## ASSIGNMENT
Look through the records, and wherever the string "will" turns up, copy out that line.

____________________

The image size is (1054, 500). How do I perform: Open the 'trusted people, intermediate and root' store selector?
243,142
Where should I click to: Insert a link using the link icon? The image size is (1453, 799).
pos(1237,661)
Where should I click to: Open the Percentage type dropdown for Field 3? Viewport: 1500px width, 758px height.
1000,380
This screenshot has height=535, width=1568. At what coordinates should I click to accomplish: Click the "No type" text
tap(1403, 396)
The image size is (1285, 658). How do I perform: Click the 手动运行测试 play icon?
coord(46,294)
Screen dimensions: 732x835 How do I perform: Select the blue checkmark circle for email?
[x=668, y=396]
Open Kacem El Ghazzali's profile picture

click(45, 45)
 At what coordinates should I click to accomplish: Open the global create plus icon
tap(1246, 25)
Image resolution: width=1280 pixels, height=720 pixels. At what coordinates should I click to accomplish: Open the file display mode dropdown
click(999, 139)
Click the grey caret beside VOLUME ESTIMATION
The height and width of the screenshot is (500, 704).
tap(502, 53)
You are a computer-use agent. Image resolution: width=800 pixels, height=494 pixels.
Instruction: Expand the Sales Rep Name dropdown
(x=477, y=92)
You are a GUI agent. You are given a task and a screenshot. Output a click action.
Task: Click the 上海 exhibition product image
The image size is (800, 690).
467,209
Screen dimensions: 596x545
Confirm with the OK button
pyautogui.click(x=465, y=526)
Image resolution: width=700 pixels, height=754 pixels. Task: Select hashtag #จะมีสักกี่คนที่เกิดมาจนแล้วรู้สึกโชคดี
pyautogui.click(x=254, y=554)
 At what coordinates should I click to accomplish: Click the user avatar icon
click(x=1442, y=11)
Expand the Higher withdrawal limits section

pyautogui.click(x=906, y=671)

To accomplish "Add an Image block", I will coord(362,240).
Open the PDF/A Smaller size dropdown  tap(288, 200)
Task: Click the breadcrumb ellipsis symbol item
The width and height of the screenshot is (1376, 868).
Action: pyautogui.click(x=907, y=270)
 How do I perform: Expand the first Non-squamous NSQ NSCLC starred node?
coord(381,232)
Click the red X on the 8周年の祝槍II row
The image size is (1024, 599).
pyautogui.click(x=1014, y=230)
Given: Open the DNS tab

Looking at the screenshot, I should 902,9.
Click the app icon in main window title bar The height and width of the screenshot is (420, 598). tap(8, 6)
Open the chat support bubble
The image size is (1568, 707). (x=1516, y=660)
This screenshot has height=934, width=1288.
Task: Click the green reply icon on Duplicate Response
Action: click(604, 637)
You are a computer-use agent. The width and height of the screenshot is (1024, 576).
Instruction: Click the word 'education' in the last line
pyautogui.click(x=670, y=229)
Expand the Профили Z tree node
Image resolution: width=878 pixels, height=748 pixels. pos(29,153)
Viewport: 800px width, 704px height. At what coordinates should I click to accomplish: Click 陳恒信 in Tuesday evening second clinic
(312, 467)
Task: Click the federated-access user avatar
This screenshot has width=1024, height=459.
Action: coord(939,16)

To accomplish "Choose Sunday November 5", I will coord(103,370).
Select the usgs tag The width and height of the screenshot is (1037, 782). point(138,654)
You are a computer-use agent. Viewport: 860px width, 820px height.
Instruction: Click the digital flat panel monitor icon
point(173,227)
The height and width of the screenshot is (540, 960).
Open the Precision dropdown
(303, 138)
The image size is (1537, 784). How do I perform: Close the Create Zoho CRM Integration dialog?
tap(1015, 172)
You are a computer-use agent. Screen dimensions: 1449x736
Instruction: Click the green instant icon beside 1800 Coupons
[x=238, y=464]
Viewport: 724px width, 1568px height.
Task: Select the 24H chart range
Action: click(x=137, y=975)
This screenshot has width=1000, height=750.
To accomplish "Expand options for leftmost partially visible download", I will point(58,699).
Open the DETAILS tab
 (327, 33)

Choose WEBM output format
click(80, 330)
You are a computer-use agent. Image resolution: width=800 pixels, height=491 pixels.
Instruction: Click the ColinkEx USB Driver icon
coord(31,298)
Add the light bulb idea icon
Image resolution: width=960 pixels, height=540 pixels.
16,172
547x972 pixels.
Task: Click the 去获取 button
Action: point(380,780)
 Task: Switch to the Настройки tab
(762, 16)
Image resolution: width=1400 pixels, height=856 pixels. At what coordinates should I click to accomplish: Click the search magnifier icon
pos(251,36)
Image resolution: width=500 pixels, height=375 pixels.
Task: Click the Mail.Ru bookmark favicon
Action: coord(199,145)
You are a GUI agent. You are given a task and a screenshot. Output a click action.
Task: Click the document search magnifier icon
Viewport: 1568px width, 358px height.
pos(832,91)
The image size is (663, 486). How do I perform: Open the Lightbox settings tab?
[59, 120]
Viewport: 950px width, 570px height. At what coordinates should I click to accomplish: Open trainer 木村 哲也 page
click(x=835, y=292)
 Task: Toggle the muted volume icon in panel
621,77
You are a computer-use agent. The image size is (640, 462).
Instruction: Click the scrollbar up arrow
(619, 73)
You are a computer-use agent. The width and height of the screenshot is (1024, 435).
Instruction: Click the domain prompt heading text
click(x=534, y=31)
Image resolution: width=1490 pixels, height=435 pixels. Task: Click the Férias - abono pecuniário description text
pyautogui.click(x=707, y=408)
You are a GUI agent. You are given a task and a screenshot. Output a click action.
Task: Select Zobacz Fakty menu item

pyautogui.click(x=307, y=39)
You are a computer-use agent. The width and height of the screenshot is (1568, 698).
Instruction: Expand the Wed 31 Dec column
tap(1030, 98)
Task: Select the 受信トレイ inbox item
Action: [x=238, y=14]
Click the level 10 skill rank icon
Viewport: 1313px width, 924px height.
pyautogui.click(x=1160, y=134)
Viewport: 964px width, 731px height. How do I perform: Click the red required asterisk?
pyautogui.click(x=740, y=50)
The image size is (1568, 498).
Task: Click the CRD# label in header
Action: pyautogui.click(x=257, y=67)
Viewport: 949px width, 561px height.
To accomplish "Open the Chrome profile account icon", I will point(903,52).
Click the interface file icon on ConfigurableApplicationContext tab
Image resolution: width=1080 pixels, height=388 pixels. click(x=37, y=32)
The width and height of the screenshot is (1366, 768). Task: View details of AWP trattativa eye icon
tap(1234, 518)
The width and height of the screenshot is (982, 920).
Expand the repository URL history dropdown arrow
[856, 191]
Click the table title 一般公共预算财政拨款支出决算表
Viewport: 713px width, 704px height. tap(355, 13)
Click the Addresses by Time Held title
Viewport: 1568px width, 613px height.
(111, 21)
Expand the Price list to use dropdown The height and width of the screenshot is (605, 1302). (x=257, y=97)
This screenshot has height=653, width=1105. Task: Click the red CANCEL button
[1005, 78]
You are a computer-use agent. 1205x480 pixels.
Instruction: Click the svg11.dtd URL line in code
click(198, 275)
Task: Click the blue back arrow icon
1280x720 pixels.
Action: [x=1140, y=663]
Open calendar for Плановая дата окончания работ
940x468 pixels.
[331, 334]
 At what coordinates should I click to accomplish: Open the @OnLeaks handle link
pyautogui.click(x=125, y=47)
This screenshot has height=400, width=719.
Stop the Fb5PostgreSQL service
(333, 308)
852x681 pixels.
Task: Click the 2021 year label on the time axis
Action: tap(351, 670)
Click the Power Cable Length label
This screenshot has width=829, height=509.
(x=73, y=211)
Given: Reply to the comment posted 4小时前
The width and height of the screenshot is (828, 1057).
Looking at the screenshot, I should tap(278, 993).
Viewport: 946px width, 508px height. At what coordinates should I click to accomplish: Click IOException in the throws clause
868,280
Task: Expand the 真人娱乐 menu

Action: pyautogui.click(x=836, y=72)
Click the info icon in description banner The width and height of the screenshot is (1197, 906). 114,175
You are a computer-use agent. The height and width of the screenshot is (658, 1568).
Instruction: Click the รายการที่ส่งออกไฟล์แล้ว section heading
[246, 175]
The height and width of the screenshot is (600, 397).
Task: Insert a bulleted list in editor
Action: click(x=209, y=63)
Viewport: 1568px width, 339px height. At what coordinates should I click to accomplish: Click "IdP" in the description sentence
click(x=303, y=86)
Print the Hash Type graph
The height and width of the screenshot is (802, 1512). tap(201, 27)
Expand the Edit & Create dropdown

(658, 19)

____________________

## OUTPUT BELOW
To accomplish "Add an Image block", I will coord(362,240).
To accomplish "Choose Sunday November 5", I will coord(103,370).
To accomplish "Expand options for leftmost partially visible download", I will point(58,699).
To accomplish "Open the Chrome profile account icon", I will point(903,52).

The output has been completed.